# ABOUT THIS EXERCISE
Within the records below, reproduce without change the lines from the line that has "You are a GUI" through the line that has "Tilbage til butikken", and only those.

# RAW DATA
+-------+
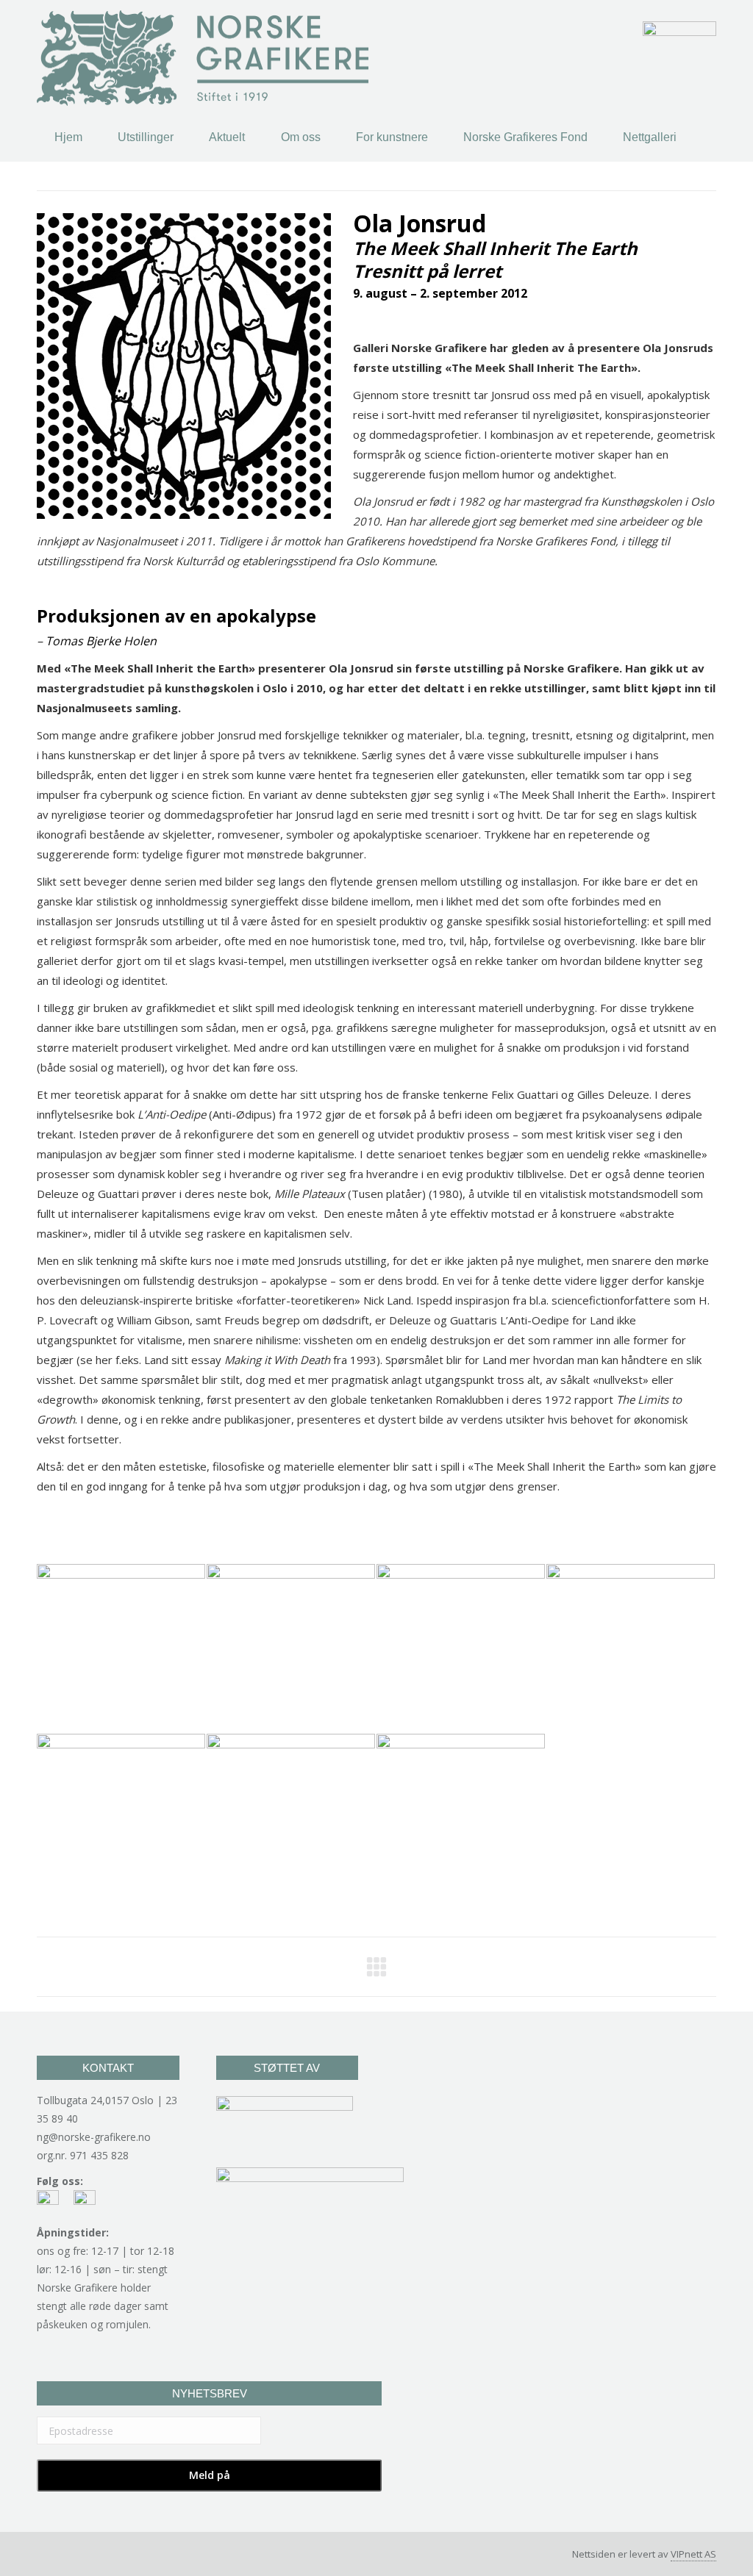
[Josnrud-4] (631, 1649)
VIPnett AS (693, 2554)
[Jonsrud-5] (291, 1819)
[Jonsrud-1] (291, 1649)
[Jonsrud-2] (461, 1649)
+-------+
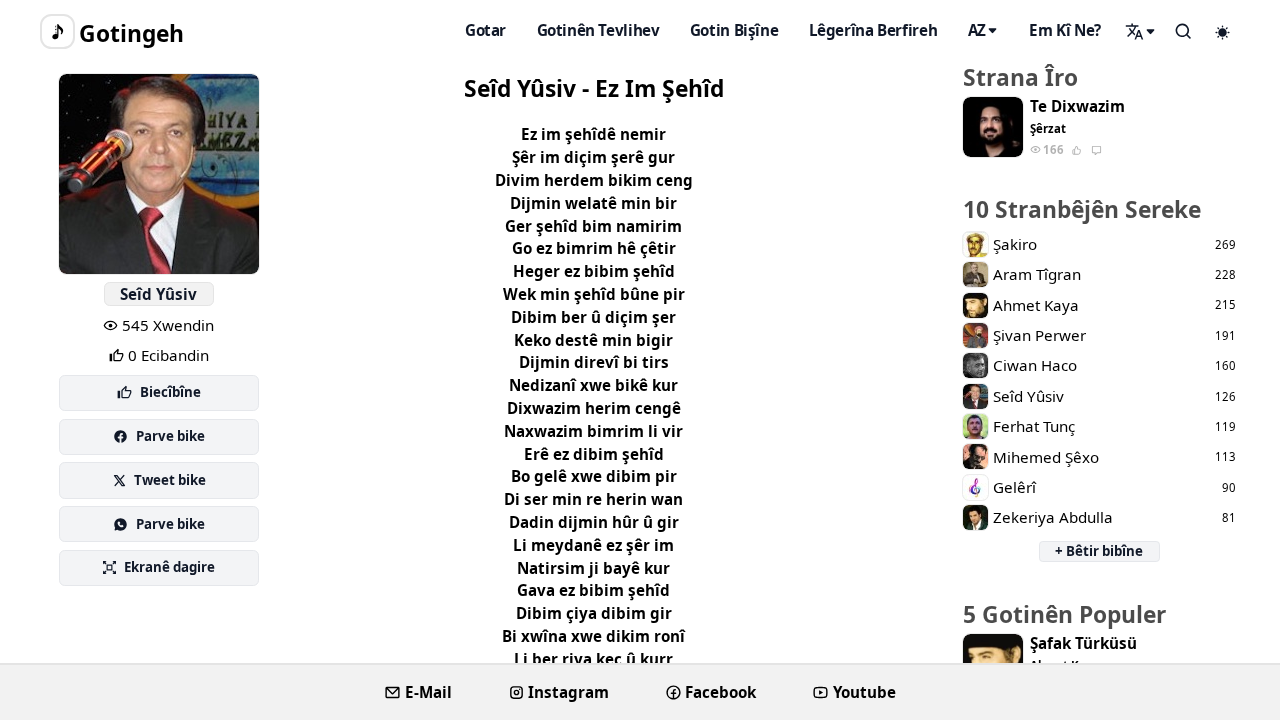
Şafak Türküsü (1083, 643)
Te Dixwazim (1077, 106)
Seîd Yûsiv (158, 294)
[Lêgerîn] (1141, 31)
+-------+
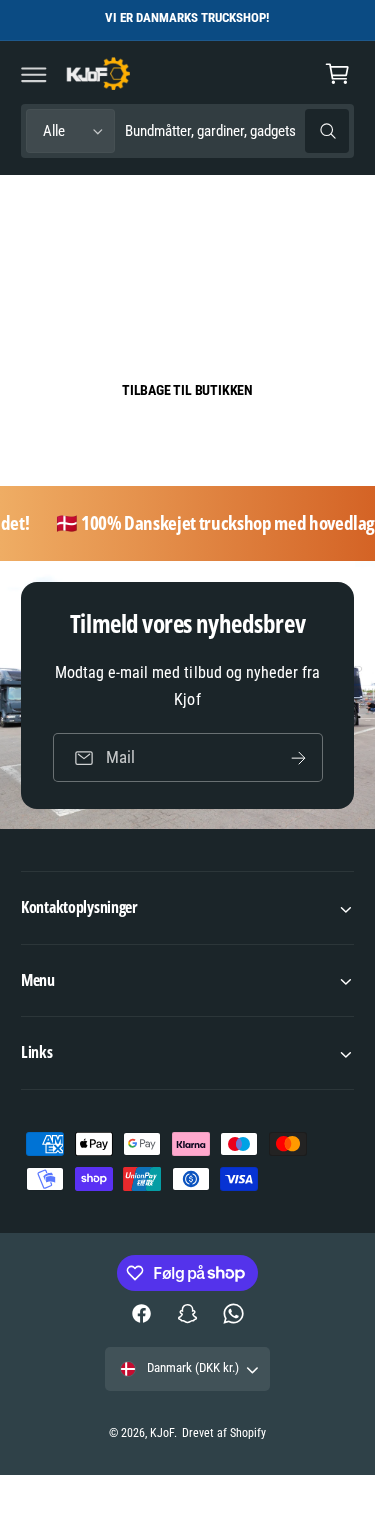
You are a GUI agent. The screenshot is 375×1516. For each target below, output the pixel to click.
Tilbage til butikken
+-------+
# SOLUTION TO THIS PROBLEM
You are a GUI agent. The screenshot is 375×1516. For each target below, output the pixel to click.
Tilbage til butikken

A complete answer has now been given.